# Elk Mount Help!!



## Igottabigone (Oct 4, 2007)

I would like a little input on how my sister should mount her bull. We are thinking a semi sneak with either a right or left turn. Let me me know you all think and provide some pictures if possible. Thanks. Here is the bull. viewtopic.php?f=8&t=28634


----------



## stablebuck (Nov 22, 2007)

saw the skull plate off and screw it into the wall above the fireplace...more money for arrows, ground blinds, treestands, binos, etc


----------



## dkhntrdstn (Sep 7, 2007)

I would go with more of a bugle with a right turn or strait out. that just me and tell your sister congrats on a nice bull.


----------



## goofy elk (Dec 16, 2007)

Celling space can be an issue,,All of the 13 Ft areas in my home already had
mounts when I harvested the "goofy elk"...
I had a "low roof" sneak left mount done so it would fit in a room with an angled celling.
Were the left antler touches the roof,,the celling is 10 ft high..
[attachment=0:hm8rgkw3]100_2255.jpg[/attachment:hm8rgkw3]
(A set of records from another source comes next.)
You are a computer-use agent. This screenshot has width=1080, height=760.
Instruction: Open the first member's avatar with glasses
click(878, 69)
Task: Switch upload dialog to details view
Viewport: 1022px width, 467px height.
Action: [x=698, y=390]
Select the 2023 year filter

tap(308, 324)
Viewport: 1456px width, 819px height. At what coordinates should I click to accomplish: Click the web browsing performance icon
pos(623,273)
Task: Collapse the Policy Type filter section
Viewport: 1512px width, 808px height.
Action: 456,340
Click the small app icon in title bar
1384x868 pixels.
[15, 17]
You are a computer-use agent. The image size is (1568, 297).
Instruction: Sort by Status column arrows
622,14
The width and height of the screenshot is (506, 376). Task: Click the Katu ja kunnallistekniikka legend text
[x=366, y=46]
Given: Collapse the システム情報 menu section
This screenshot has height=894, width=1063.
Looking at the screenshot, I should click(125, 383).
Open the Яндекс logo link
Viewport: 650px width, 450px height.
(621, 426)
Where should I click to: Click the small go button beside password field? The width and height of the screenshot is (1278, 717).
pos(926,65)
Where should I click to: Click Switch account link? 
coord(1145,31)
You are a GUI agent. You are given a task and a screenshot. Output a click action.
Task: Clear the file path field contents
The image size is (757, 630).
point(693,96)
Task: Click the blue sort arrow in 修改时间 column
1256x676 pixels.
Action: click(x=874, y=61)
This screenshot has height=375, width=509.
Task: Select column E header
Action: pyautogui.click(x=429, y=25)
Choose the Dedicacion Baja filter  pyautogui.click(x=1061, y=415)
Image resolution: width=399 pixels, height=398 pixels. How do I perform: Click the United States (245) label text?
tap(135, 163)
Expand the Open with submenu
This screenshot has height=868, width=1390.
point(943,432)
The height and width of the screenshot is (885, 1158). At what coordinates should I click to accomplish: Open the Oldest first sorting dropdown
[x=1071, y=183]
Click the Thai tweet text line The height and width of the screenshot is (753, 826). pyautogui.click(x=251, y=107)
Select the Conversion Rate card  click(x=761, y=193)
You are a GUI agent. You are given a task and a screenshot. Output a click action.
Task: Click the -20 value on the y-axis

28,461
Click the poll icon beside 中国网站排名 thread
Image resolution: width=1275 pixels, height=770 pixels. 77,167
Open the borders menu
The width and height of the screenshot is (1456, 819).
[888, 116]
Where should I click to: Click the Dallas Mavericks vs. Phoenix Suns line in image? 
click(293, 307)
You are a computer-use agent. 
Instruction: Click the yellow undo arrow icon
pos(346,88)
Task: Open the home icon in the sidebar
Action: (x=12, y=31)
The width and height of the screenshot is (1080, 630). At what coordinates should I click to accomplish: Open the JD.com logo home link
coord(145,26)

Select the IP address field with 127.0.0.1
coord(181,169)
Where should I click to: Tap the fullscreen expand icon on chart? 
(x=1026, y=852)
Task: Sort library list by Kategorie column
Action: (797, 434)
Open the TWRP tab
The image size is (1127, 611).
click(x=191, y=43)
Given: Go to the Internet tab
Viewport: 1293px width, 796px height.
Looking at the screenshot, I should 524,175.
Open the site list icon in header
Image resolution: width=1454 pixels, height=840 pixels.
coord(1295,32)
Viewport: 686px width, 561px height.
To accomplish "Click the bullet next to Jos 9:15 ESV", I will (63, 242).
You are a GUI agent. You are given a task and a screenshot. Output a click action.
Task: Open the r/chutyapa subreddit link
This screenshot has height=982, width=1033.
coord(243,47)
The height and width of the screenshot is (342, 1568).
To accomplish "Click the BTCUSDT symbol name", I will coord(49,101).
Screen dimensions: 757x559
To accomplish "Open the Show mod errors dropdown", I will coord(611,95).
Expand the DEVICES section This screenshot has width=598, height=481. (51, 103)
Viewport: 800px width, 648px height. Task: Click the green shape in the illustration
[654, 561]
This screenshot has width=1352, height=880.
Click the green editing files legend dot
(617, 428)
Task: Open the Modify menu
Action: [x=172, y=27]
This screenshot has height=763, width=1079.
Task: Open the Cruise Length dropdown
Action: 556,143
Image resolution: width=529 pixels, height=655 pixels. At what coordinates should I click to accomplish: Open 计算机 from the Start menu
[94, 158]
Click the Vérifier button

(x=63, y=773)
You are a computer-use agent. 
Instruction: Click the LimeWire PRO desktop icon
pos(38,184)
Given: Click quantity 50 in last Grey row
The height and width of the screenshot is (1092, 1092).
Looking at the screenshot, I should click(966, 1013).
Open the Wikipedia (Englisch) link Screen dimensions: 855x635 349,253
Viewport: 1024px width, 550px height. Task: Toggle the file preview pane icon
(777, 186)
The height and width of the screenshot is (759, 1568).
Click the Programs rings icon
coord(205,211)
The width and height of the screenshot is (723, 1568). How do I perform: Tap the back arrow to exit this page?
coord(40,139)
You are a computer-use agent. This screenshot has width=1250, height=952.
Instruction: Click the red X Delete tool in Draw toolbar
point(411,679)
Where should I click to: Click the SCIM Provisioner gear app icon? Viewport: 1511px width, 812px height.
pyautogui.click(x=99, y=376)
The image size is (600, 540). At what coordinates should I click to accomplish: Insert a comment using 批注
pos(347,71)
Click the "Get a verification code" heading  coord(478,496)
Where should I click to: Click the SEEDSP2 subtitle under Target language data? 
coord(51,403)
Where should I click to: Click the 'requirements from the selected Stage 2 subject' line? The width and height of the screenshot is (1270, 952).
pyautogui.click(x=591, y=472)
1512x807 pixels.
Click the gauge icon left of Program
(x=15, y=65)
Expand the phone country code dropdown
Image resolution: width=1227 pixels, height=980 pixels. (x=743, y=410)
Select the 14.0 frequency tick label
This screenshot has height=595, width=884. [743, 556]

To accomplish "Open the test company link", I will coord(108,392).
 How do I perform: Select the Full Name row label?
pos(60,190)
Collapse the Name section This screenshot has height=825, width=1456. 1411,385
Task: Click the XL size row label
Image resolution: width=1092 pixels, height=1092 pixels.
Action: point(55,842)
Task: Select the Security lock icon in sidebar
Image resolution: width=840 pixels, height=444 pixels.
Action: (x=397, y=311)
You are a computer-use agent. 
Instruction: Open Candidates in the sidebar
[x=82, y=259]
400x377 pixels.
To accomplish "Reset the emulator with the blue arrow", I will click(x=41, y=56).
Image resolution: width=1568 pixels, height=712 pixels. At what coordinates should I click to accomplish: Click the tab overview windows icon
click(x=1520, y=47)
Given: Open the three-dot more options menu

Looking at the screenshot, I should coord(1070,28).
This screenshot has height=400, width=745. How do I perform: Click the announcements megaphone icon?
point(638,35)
This is the view from the dining room..[attachment=2:hm8rgkw3]100_2254.jpg[/attachment:hm8rgkw3]

Here is one of my bulls were the celling is 13ft.
[attachment=1:hm8rgkw3]100_2263.jpg[/attachment:hm8rgkw3]
This mount is more of a heads up,,alert,,slight turn right.

For that bull your sis shot,,a heads up mount would need at least a 14 ft celling
to look right.......


----------



## Longgun (Sep 7, 2007)

nice bull! that straight G1 is neat.

the only options im aware of for such a bull are semi sneaks with extra wall clearance for the beams or a pedistal.


----------



## Gaston (Dec 6, 2008)

I had mine done on a pedestal I have 8' ceilings.


----------



## Gaston (Dec 6, 2008)

One of my other bulls on a sneek.


----------



## Packout (Nov 20, 2007)

I like the semi-sneak mounts from certain form suppliers. Take the antlers over to your taxidermist and talk about what will display it the best. Hold the antlers in the position which the bull will be mounted and you can see how different antler positions make antlers shrink or grow. If that were my bull and I wanted to hang him on the wall, I'd throw him on a semi-sneak, relaxed pose turned either way, with a heavy off-set shoulder. I think he would look great on a pedestal, crank his head around, mouth closed, sniffing the air- of course that gets more expensive..... Looks like you guys had a great time.


----------



## ut1031 (Sep 13, 2007)

If space and $$$ are an issue, then have a nice european done and get a skull hooker(skullhooker.com) to mount it to the wall. Do take pics and share when it is finished.


----------



## bullsnot (Aug 10, 2010)

The look of the pedestal mounts are really growing on me. They seem more "real" to me for some reason. Can't put my finger on it....


----------